First, and most obviously, states and advocates should be examining the Basic Plan Program, which will finally be ready for roll-out in 2015. The Program, authorized by § 1331 of the ACA, is a public health insurance program intended to bridge the gap between Medicaid and subsidized private insurance for people with income between 138% and 200% of FPL. It could serve two purposes: It could reduce “churn” between Medicaid and private insurance as insureds’ income fluctuates in the low range, therefore minimizing disruption in ongoing access to providers. It could also improve the affordability of coverage by allowing states to piggy-back on their Medicaid provider networks and premium structure, allowing Program participants rich coverage with little or no out-of-pocket cost. There are downsides: the Program would reduce the exchange’s pool, perhaps increasing per-enrollee costs and threatening actuarial destabilization of the individual plan market; and Medicaid provider networks are already fragile in many states. But faced with the risk of cost-based attrition and/or low service utilization by low-income exchange enrollees, states will want to consider this option.

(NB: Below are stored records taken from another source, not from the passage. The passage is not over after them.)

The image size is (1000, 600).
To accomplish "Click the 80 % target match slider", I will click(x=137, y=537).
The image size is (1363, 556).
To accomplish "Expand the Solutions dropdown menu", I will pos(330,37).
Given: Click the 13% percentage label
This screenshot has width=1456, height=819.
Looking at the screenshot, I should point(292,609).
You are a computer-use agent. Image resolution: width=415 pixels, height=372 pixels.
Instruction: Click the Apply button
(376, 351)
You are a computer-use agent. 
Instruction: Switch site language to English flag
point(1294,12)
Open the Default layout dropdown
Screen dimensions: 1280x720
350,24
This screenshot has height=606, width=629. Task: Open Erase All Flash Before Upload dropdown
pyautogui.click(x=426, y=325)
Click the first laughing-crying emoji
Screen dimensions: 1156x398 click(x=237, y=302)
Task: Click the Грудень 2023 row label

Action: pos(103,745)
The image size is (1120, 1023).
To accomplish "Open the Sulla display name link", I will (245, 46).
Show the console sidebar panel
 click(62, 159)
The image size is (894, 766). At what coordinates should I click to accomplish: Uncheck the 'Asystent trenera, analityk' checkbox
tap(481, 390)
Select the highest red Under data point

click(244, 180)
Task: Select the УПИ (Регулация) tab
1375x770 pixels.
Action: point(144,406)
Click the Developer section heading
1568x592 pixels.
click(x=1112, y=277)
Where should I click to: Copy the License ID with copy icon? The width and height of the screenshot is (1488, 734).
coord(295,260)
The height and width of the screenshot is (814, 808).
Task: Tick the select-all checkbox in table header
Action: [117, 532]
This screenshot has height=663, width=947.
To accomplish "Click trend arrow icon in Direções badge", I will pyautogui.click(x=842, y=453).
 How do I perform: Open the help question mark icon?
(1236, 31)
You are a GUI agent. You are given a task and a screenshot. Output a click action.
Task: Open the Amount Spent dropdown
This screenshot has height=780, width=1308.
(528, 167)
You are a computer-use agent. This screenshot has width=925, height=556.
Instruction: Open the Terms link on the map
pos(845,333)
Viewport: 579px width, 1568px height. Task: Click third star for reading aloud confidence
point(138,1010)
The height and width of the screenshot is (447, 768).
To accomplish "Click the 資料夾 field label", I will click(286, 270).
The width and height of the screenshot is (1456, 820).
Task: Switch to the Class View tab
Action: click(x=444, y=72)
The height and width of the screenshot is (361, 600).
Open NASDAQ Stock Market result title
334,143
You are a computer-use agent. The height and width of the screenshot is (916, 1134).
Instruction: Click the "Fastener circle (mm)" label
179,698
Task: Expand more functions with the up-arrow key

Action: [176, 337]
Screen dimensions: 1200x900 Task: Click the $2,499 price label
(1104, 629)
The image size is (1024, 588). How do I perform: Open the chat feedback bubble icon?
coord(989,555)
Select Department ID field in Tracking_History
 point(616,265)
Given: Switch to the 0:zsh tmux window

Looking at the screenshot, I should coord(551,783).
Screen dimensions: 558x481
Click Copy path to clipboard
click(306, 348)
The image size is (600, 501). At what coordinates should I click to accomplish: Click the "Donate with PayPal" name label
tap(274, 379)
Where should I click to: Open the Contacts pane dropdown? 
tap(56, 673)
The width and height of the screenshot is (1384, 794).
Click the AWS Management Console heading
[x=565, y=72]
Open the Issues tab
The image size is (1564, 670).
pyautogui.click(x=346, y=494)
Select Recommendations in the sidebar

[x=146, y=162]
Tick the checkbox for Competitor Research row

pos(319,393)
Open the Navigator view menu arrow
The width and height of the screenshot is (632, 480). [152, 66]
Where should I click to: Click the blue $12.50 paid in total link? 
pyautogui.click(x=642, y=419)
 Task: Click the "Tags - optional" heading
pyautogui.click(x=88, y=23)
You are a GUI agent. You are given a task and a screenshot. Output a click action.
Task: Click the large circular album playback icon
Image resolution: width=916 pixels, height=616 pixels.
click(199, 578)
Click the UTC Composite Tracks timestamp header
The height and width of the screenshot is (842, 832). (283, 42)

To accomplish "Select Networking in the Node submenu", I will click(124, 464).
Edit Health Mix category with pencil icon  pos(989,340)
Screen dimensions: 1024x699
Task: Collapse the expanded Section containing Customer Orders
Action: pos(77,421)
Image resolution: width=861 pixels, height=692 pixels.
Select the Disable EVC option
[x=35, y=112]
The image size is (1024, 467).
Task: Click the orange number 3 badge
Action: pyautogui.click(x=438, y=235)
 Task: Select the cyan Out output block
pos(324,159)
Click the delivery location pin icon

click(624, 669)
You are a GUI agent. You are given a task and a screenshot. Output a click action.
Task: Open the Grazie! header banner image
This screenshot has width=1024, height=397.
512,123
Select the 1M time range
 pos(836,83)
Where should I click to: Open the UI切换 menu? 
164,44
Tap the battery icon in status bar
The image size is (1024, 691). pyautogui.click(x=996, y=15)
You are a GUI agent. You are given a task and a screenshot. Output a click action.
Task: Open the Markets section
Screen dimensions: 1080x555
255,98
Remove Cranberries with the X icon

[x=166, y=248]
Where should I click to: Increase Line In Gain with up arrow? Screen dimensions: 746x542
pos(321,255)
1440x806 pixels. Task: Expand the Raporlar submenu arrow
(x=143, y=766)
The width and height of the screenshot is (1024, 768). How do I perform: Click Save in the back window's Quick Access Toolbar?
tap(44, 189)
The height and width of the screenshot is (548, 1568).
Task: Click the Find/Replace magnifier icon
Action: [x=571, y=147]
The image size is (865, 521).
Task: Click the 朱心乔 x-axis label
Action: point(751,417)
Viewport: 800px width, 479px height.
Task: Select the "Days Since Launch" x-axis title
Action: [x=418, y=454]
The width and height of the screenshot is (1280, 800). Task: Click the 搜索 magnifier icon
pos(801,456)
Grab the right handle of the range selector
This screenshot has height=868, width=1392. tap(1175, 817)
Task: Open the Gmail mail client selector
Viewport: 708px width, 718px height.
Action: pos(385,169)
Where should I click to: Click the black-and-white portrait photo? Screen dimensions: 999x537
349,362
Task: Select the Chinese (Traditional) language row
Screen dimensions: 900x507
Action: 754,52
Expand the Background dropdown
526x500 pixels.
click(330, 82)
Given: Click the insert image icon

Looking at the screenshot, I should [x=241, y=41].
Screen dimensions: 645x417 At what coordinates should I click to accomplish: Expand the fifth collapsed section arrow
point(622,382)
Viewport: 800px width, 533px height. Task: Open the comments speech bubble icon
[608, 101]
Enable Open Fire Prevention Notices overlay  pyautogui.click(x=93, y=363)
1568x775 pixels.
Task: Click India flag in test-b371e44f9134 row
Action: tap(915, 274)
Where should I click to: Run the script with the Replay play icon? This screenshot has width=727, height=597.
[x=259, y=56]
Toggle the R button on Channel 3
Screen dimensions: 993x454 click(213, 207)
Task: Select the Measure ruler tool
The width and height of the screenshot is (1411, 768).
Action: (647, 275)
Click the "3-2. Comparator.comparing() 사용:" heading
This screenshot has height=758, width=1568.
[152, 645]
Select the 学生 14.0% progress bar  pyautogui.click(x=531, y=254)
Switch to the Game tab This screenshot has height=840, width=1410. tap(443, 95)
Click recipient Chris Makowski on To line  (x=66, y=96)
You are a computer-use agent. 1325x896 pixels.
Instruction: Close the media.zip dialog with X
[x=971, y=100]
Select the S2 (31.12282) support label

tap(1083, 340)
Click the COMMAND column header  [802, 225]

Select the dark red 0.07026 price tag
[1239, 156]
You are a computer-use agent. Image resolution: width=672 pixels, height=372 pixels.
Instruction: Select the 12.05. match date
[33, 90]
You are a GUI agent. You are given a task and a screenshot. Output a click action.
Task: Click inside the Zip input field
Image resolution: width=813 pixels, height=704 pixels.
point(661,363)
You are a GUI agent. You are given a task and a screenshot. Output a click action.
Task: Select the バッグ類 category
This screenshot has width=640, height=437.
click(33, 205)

Second, states could create “wrap-around” support for low-income exchange enrollees without adopting the Basic Health Program. As Heather Howard and Chad Shearer have described, states can use their own funds to fill the gap left for the very poorest individual exchange enrollees. Wrap-around programs flow from the experience of states that had, prior to the adoption of the ACA, used Medicaid waivers to expand affordability supports beyond the reach of traditional Medicaid. It is likely true, as Howard and Shearer note, that “[g]iven general state resource constraints, . . . the use of state-only dollars is unlikely in all but a few unique circumstances.” The confluence of two factors might allow advocates to prevail on states to (re)consider such supplemental programs: most state economies are on the upswing, and we will soon have experience on the extent to which continuing affordability problems are causing very low-income exchange insureds to either drop coverage or forego medically necessary care. Where data are available and states are willing to take a long-range view to the importance of maintaining as many as possible in meaningful coverage, the expense of a wrap-around program might represent state money well spent.